인용 본문:

Contraction을 수행할수록 min-cut edges를 선택하지 않을 확률이 커진다. 즉, 정확한 답을 얻을 확률이 점점 작아지는데 최종적으론 $\frac{1}{3}$까지 떨어지게 된다. Trial을 좀 더 효율적으로 하기 위해 성공확률이 높은 초반(아직 contraction을 많이 수행하지 않은 경우)에는 trial을 적게하고, 성공확률이 떨어지는 나중에는 더 많이 trial한다. 즉, graph의 size를 고려하여 boosting을 수행하는 방법이다.

2. Algorithm of Fast MC: 중요!! (왜 $\frac{1}{\sqrt{2}}$ 인가? 확률이 $\frac{1}{2}$ 로 줄어들기 때문에!)

  1. $n ← \mid V \mid$
  2. if $n < \lceil 2 \sqrt{2} + 1 \rceil$ then compute a min-cut by brute-force in $O(1)$ times 2.1. Contract $G$ until $\lceil \frac{n}{\sqrt{2} + 1} \rceil$ nodes remain → $G’$ 2.2. Perform Faster MC at $G’$ independently twice to obtain two resulting cuts, say $c_1$ and $c_2$ 2.3. Return the smaller of $c_1$ and $c_2$

3. Algorithm analysis

1) Recursion depth

  1. Set $n_i = \text{# of vertices when $i$’th cut}$
  2. $n_1 = \Theta(\frac{n}{\sqrt{2}})$ $n_2 = \Theta(\frac{n}{\sqrt{2}^2})$ $n_i = \Theta(\frac{n}{\sqrt{2}^i})$
  3. $n_i \approx \frac{n}{\sqrt{2}^i} < 2\sqrt{2} + 1$ $\sqrt{2}^i > \frac{n}{2\sqrt{2} + 1}$ $i > \log_{\sqrt{2}} \frac{n}{2\sqrt{2} + 1}$    $= \log_{\sqrt{2}} n - \log_{\sqrt{2}}{2\sqrt{2} + 1}$    $= \log_2 n^2 - 2$    $= 2\log_2 n - 2$
  4. Recursion depth $i \approx \Theta(\log n)$

2) Number of leaf nodes

Number of leaf nodes: $2^i = 2^{\log_2 n^2 - 2} = \frac{n^2}{4} \approx \Theta(n^2)$ 동일한 횟수($\Theta(n^2)$)만큼 parallel하게 수행하는 것보다 훨씬 효율적이다.

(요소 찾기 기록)
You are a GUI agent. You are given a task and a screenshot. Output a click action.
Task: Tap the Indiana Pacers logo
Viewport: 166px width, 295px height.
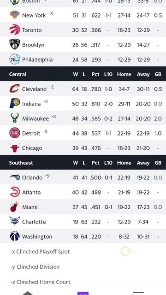click(15, 103)
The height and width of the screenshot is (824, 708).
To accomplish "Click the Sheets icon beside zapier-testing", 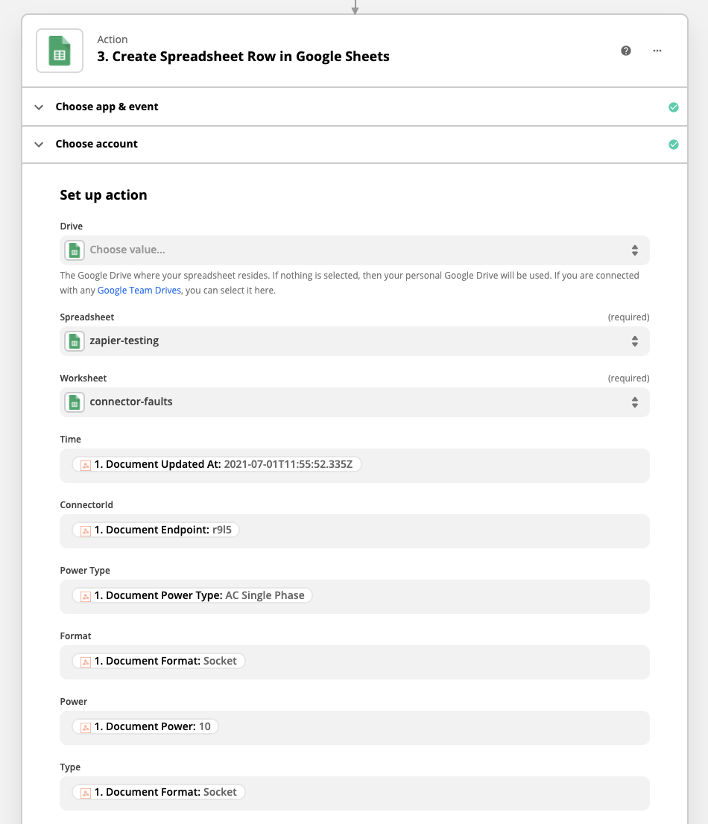I will [75, 341].
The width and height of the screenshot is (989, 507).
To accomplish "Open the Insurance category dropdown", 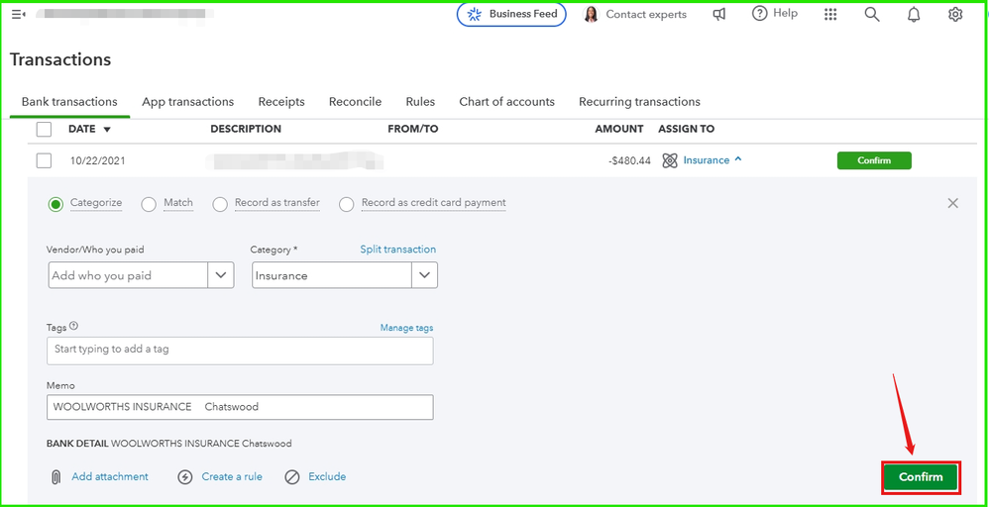I will 424,275.
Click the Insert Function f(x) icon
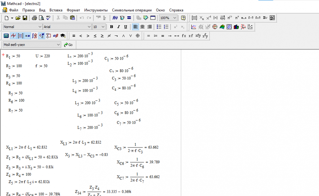The image size is (319, 196). [x=115, y=18]
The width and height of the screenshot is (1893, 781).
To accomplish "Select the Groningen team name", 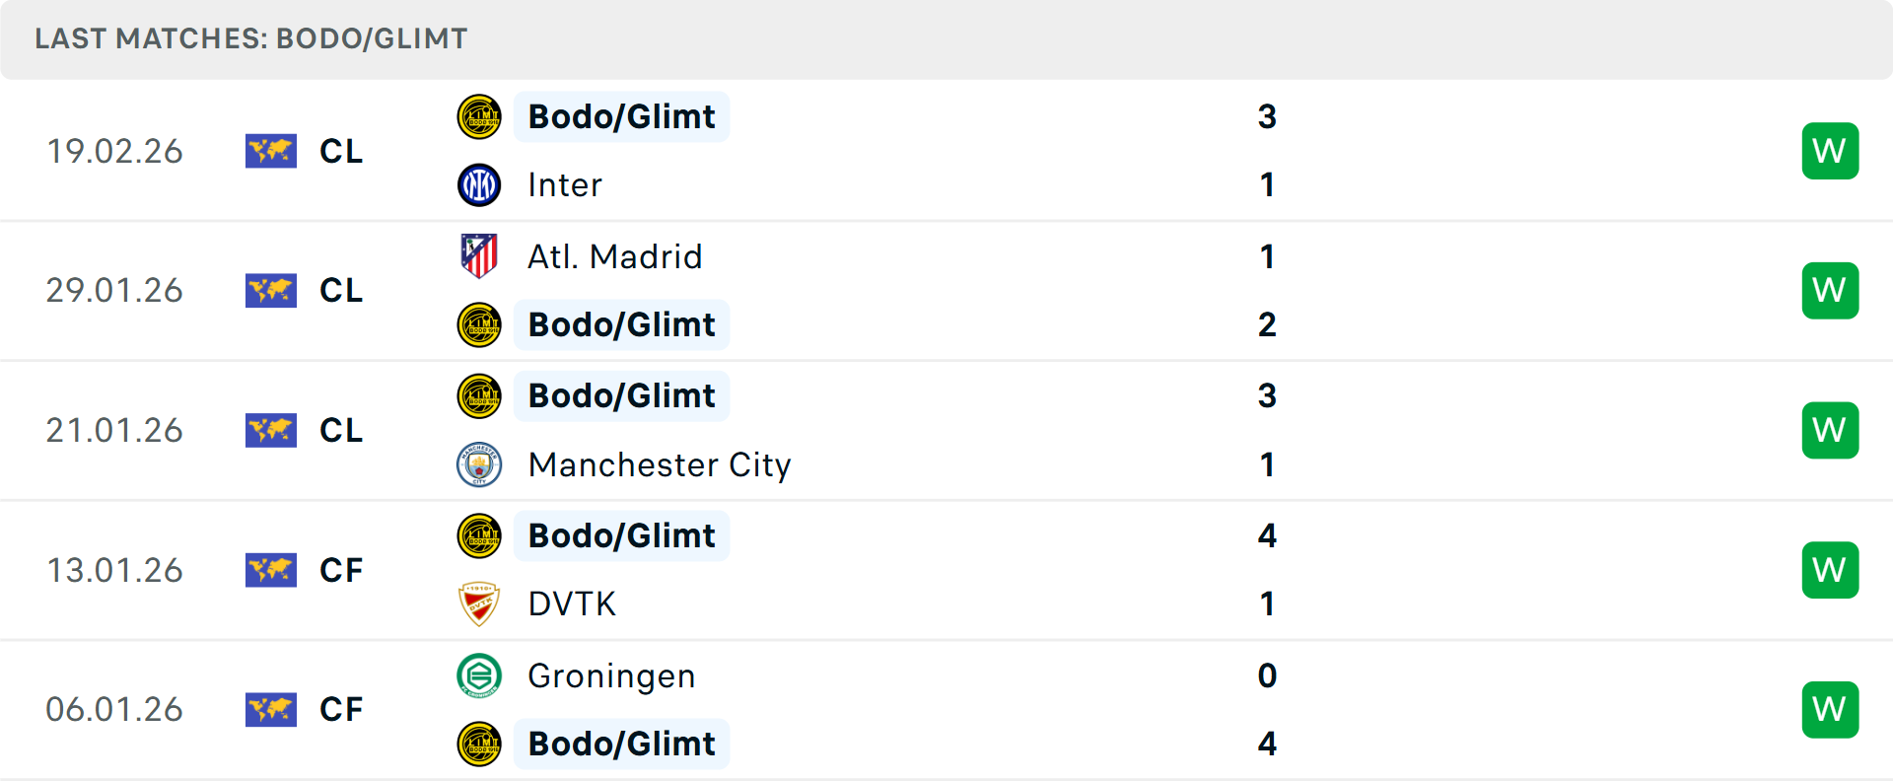I will pyautogui.click(x=611, y=675).
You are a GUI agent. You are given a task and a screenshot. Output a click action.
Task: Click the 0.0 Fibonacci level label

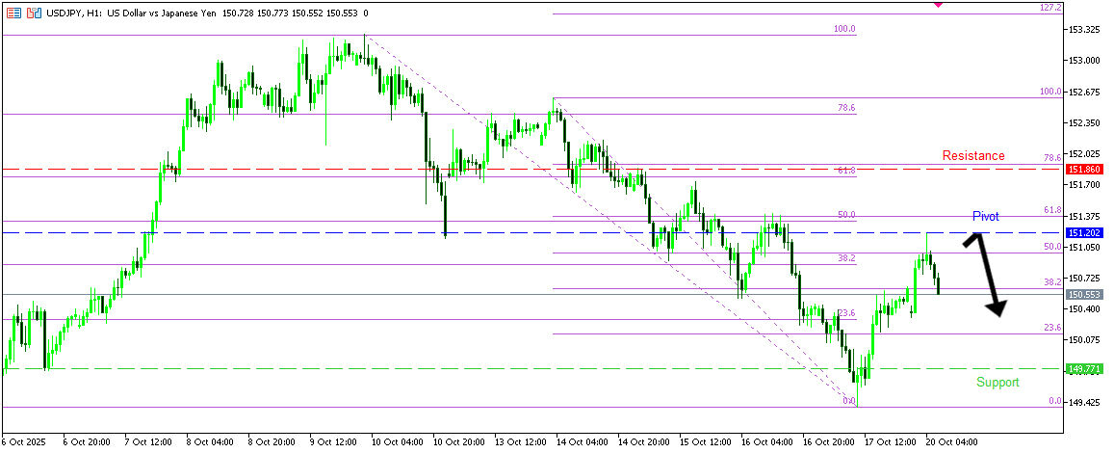pos(1054,401)
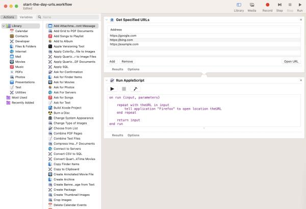Run the workflow with the Run button
This screenshot has height=209, width=306.
300,7
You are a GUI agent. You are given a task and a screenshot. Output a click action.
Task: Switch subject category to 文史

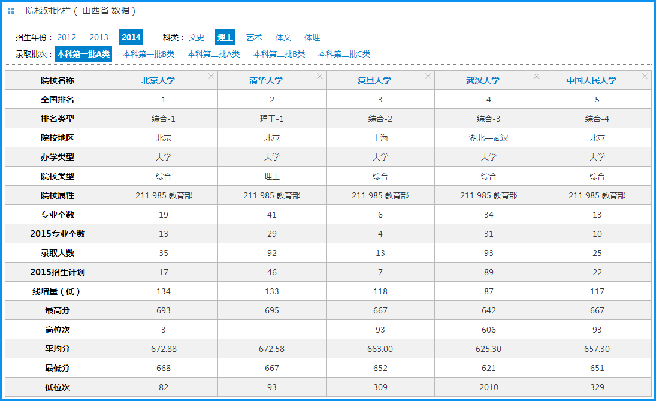(x=197, y=37)
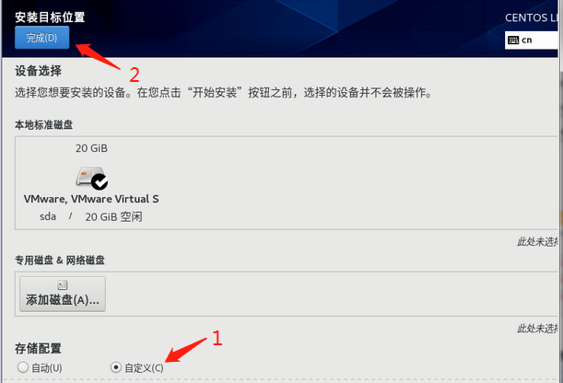This screenshot has height=383, width=563.
Task: Click the 此处未选择 note under network disks
Action: coord(537,329)
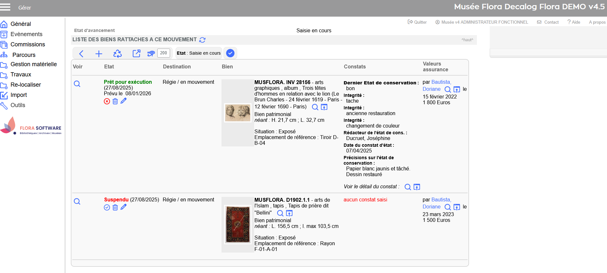
Task: Open the Bellini prayer rug thumbnail
Action: [237, 224]
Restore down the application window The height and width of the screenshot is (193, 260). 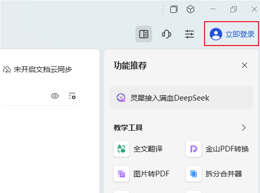pyautogui.click(x=234, y=10)
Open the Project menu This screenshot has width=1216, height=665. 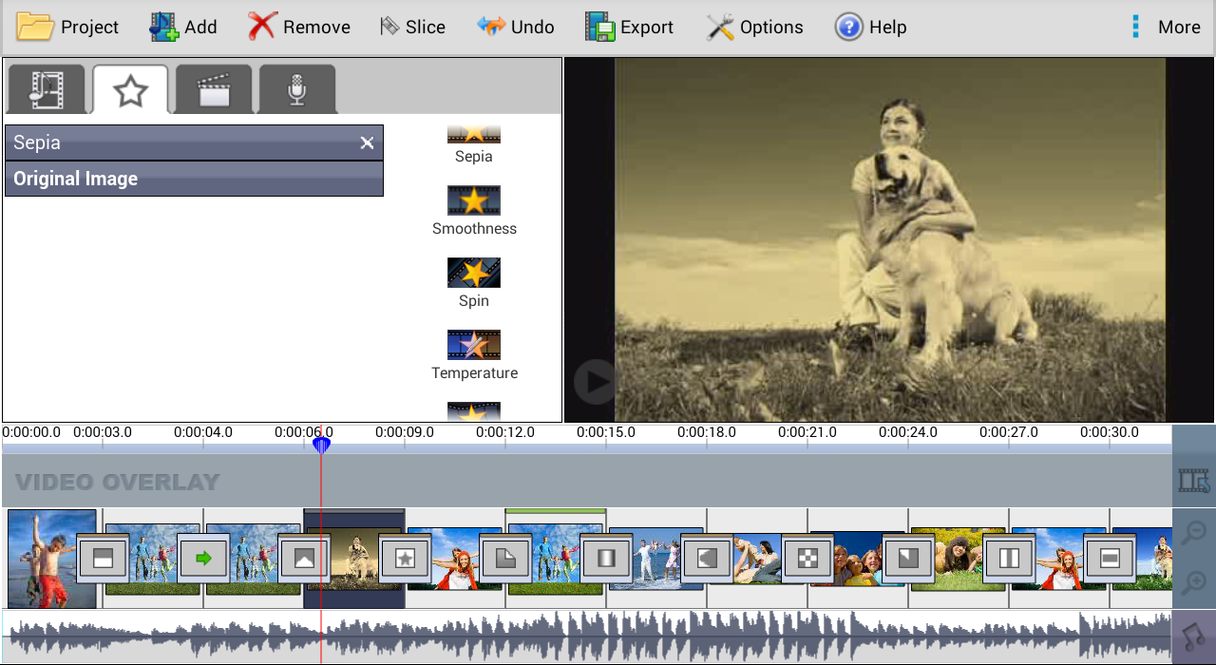[67, 27]
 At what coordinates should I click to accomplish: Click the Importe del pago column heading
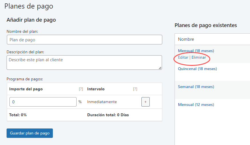pos(26,89)
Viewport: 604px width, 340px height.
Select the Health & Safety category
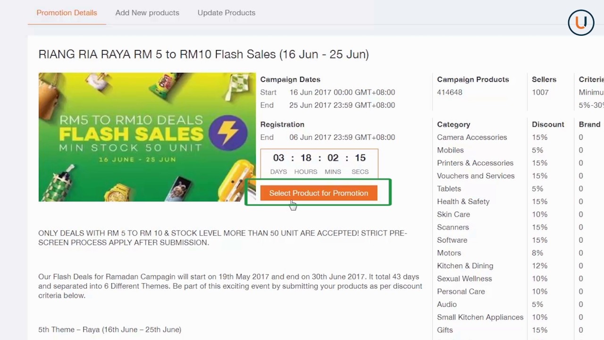pos(463,202)
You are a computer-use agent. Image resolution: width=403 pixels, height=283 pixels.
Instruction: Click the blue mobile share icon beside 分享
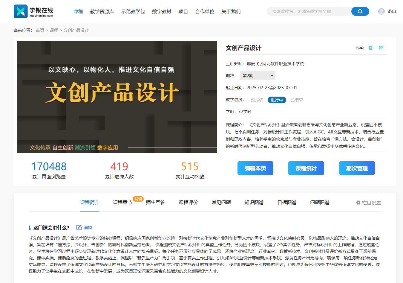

수행 과제: 인용 본문에서 "1. Set $n_i"부터 "것보다 훨씬 효율적이다."까지를 끝 구절도 포함해 한 글자도 바꾸지 말고 발췌하세요.

연습 정답:
1. Set $n_i = \text{# of vertices when $i$’th cut}$
  2. $n_1 = \Theta(\frac{n}{\sqrt{2}})$ $n_2 = \Theta(\frac{n}{\sqrt{2}^2})$ $n_i = \Theta(\frac{n}{\sqrt{2}^i})$
  3. $n_i \approx \frac{n}{\sqrt{2}^i} < 2\sqrt{2} + 1$ $\sqrt{2}^i > \frac{n}{2\sqrt{2} + 1}$ $i > \log_{\sqrt{2}} \frac{n}{2\sqrt{2} + 1}$    $= \log_{\sqrt{2}} n - \log_{\sqrt{2}}{2\sqrt{2} + 1}$    $= \log_2 n^2 - 2$    $= 2\log_2 n - 2$
  4. Recursion depth $i \approx \Theta(\log n)$

2) Number of leaf nodes

Number of leaf nodes: $2^i = 2^{\log_2 n^2 - 2} = \frac{n^2}{4} \approx \Theta(n^2)$ 동일한 횟수($\Theta(n^2)$)만큼 parallel하게 수행하는 것보다 훨씬 효율적이다.